GOAL: Reproduce only the material from the line containing "This screenshot has width=1364, height=715." through the line containing "(x=98, y=109)", both lines included, with "dialog" swapped for "popup" and everything else unchanged.

EXTRACTED MATERIAL:
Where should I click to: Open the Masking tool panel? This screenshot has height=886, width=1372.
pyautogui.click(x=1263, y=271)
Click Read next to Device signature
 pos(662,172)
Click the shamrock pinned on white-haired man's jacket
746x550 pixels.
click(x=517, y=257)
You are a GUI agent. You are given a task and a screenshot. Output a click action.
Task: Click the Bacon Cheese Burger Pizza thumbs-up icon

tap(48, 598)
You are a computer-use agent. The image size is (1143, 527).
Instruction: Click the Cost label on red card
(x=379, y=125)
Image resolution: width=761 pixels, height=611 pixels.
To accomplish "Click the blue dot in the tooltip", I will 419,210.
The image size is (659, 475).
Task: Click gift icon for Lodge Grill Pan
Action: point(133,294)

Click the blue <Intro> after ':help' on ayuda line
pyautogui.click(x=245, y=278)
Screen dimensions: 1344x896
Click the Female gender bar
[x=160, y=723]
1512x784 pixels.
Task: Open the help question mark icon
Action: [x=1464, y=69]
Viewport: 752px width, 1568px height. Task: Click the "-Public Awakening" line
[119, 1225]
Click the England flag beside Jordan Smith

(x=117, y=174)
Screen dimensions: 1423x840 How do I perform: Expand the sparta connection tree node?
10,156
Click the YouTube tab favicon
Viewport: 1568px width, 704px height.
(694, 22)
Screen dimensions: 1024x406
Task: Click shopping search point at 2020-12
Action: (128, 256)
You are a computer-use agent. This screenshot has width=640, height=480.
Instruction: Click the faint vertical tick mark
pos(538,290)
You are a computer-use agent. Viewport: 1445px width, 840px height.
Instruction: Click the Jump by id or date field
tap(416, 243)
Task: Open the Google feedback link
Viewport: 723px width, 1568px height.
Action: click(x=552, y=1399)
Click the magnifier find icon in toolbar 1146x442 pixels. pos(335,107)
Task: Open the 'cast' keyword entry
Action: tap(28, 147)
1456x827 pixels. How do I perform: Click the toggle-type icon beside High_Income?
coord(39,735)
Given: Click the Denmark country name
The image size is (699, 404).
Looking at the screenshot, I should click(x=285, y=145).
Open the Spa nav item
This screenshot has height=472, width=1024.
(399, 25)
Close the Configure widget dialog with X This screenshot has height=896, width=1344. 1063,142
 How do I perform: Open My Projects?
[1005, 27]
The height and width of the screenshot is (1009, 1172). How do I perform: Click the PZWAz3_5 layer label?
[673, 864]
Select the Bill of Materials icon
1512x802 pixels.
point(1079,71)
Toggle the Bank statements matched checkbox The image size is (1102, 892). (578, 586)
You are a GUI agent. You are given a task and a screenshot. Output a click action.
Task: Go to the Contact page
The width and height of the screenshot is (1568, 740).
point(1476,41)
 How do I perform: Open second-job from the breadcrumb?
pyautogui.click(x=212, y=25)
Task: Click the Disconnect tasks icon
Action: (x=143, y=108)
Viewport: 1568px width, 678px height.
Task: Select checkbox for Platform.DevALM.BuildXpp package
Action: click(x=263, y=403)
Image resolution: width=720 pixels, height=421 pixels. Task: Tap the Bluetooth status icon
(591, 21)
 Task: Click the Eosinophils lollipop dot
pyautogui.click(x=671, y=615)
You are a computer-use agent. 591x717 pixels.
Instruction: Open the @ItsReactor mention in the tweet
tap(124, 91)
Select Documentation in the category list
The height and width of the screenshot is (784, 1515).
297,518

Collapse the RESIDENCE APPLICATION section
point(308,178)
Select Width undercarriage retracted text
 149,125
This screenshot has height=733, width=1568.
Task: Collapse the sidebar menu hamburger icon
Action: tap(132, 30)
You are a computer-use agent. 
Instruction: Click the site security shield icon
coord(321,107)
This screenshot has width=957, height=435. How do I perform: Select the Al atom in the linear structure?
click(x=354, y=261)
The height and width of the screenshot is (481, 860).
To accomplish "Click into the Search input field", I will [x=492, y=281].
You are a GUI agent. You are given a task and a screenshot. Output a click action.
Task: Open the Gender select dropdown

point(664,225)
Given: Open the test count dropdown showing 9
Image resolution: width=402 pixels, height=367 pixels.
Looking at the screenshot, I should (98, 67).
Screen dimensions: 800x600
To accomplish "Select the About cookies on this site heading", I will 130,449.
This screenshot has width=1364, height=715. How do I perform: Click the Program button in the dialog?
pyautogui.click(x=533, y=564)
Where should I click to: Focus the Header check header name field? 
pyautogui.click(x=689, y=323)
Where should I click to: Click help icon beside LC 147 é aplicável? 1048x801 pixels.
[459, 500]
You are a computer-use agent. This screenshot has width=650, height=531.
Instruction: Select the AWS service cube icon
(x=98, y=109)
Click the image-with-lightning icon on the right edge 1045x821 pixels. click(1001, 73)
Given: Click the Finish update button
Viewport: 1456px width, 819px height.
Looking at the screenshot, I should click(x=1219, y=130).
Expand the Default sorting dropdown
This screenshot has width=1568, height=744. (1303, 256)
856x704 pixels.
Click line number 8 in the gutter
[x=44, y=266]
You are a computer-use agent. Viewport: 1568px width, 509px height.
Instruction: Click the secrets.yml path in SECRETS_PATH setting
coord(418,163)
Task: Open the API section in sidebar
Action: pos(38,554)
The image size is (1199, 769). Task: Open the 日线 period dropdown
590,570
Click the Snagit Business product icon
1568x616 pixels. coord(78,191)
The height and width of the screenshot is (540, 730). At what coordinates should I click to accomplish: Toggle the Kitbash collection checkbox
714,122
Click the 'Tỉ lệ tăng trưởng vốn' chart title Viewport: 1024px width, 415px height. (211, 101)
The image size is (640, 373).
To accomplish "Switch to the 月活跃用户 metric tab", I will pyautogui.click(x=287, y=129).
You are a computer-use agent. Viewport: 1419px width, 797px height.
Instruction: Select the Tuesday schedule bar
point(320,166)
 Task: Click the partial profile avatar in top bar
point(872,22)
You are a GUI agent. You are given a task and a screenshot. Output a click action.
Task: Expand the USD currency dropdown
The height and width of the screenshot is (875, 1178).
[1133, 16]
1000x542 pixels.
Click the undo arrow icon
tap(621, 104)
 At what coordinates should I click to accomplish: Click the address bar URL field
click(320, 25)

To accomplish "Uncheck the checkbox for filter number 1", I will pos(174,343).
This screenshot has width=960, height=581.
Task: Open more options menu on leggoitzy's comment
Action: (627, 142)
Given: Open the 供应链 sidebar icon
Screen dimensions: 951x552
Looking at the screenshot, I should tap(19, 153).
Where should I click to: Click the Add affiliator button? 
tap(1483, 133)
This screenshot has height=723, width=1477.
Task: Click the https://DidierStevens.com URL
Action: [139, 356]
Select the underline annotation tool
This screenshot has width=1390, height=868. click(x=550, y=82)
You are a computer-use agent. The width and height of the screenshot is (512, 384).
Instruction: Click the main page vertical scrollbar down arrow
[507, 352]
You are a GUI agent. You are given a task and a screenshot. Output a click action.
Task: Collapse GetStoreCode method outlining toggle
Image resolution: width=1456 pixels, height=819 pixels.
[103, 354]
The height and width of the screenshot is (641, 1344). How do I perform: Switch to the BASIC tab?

FULL OUTPUT:
This screenshot has width=1364, height=715. How do I perform: Click the Program button in the popup?
pyautogui.click(x=533, y=564)
Where should I click to: Focus the Header check header name field? 
pyautogui.click(x=689, y=323)
Where should I click to: Click help icon beside LC 147 é aplicável? 1048x801 pixels.
[459, 500]
You are a computer-use agent. This screenshot has width=650, height=531.
Instruction: Select the AWS service cube icon
(x=98, y=109)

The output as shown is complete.